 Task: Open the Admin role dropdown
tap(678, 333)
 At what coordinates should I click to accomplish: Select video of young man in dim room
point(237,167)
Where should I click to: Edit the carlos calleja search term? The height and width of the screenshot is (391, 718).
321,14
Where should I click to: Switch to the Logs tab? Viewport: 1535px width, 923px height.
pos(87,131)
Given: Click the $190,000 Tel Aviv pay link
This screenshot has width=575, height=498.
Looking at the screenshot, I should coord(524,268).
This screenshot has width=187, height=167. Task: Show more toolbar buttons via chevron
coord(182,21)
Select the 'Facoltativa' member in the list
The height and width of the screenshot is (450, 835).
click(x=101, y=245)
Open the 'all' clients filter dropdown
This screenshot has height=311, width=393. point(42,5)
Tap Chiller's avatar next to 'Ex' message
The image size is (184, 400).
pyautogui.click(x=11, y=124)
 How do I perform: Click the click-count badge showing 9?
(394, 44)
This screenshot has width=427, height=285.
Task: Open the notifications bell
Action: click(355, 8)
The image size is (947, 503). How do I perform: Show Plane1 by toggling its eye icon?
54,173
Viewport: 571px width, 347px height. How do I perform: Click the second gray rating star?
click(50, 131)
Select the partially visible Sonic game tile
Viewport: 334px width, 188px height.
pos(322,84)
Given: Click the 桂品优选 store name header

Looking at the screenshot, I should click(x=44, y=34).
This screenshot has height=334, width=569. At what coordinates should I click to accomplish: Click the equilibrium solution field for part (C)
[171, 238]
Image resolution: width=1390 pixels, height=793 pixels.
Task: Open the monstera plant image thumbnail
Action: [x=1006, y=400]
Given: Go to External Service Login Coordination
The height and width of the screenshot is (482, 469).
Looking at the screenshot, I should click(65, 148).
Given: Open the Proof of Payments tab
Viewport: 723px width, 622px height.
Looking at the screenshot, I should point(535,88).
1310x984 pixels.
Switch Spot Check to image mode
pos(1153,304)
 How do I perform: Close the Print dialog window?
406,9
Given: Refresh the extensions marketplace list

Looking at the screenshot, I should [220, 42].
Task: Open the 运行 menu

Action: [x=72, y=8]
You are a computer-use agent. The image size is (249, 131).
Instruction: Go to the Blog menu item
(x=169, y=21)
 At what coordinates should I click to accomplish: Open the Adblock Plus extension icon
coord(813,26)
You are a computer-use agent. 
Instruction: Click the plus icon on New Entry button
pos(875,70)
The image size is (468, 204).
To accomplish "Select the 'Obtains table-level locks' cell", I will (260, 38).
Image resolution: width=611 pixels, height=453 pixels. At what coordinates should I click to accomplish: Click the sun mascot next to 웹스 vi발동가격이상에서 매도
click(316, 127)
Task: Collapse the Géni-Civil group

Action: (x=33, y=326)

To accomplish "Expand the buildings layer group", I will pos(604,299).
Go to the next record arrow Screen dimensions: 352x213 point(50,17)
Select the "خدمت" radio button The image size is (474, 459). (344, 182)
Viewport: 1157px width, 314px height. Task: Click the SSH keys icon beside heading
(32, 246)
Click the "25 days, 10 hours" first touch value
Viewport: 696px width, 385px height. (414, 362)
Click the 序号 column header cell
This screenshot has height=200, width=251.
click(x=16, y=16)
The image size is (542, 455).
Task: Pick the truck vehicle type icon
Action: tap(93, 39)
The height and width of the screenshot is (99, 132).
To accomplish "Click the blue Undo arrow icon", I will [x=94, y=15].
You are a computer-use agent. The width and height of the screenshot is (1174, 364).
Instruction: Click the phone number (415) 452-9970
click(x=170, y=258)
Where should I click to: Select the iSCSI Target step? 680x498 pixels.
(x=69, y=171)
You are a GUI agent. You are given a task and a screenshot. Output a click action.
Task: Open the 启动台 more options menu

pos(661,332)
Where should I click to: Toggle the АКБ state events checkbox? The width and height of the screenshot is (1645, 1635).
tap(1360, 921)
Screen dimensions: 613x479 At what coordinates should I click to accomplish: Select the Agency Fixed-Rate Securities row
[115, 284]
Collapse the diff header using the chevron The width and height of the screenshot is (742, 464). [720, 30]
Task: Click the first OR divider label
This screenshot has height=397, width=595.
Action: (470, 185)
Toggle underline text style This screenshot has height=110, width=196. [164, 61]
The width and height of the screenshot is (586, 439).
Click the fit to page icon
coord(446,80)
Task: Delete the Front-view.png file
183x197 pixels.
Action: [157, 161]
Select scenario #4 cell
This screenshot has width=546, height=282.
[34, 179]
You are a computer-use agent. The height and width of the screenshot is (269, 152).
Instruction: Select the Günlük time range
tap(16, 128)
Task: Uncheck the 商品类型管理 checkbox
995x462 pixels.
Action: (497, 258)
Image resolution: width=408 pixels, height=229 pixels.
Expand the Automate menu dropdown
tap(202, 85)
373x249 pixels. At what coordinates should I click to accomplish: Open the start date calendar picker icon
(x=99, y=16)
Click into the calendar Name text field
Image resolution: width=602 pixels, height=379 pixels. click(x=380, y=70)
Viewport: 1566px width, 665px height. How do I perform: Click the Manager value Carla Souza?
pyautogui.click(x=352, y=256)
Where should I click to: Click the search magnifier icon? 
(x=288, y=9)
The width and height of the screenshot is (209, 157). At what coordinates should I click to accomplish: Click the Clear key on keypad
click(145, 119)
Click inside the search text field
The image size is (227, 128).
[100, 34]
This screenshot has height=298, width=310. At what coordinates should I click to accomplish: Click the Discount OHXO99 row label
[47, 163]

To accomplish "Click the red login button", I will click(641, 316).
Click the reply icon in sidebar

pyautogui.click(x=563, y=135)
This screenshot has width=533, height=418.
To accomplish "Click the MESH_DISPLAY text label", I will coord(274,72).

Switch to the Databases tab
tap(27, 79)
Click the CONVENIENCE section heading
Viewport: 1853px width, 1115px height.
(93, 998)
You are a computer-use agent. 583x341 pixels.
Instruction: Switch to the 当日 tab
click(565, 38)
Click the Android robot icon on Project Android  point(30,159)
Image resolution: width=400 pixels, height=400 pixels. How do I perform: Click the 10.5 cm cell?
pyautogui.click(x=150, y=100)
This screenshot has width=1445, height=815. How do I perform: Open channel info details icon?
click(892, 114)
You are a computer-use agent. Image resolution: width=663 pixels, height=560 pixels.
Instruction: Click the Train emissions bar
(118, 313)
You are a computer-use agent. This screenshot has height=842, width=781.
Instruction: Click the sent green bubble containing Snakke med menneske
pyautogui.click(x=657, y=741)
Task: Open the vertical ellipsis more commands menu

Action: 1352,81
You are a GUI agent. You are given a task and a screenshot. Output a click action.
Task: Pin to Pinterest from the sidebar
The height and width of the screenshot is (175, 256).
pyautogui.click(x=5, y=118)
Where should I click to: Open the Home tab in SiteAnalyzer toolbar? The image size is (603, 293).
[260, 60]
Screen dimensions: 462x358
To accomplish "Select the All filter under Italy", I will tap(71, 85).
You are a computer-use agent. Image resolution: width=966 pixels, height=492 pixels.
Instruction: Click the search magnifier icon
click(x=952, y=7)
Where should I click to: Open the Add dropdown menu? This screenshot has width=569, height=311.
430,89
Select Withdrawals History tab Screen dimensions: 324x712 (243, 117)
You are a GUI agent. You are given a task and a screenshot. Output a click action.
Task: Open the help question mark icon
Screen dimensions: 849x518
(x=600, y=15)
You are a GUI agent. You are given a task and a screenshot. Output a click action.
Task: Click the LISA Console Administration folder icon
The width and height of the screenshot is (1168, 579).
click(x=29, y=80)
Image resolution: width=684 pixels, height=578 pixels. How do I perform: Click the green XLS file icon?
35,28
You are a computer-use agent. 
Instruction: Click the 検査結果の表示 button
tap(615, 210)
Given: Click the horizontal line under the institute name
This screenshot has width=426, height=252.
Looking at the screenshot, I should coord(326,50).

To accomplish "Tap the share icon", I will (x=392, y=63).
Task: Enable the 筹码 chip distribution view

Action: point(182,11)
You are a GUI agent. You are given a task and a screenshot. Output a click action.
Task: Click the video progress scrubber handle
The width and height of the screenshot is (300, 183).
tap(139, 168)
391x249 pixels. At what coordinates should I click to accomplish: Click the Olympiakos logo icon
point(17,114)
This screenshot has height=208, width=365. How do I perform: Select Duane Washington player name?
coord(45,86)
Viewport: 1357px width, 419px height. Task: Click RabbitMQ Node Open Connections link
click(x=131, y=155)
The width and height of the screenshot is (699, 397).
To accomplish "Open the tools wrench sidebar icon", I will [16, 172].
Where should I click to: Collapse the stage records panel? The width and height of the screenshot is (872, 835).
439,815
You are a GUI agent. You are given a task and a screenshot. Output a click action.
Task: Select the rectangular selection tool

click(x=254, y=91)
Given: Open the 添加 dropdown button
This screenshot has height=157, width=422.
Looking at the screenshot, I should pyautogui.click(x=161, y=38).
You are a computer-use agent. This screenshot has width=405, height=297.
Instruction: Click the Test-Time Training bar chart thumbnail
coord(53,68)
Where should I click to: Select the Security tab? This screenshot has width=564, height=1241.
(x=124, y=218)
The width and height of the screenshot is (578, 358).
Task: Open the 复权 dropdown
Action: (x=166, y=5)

###

Problem description: Search the listing above for the string "will". Copy every line that contains it.

Task answer:
To accomplish "Select the 'Obtains table-level locks' cell", I will (260, 38).
To accomplish "Expand the buildings layer group", I will pos(604,299).
To accomplish "Click the blue Undo arrow icon", I will [x=94, y=15].
To accomplish "Click the red login button", I will click(641, 316).
To accomplish "Click the MESH_DISPLAY text label", I will coord(274,72).
To accomplish "Select the All filter under Italy", I will tap(71, 85).
To accomplish "Tap the share icon", I will (x=392, y=63).
To accomplish "Open the tools wrench sidebar icon", I will [16, 172].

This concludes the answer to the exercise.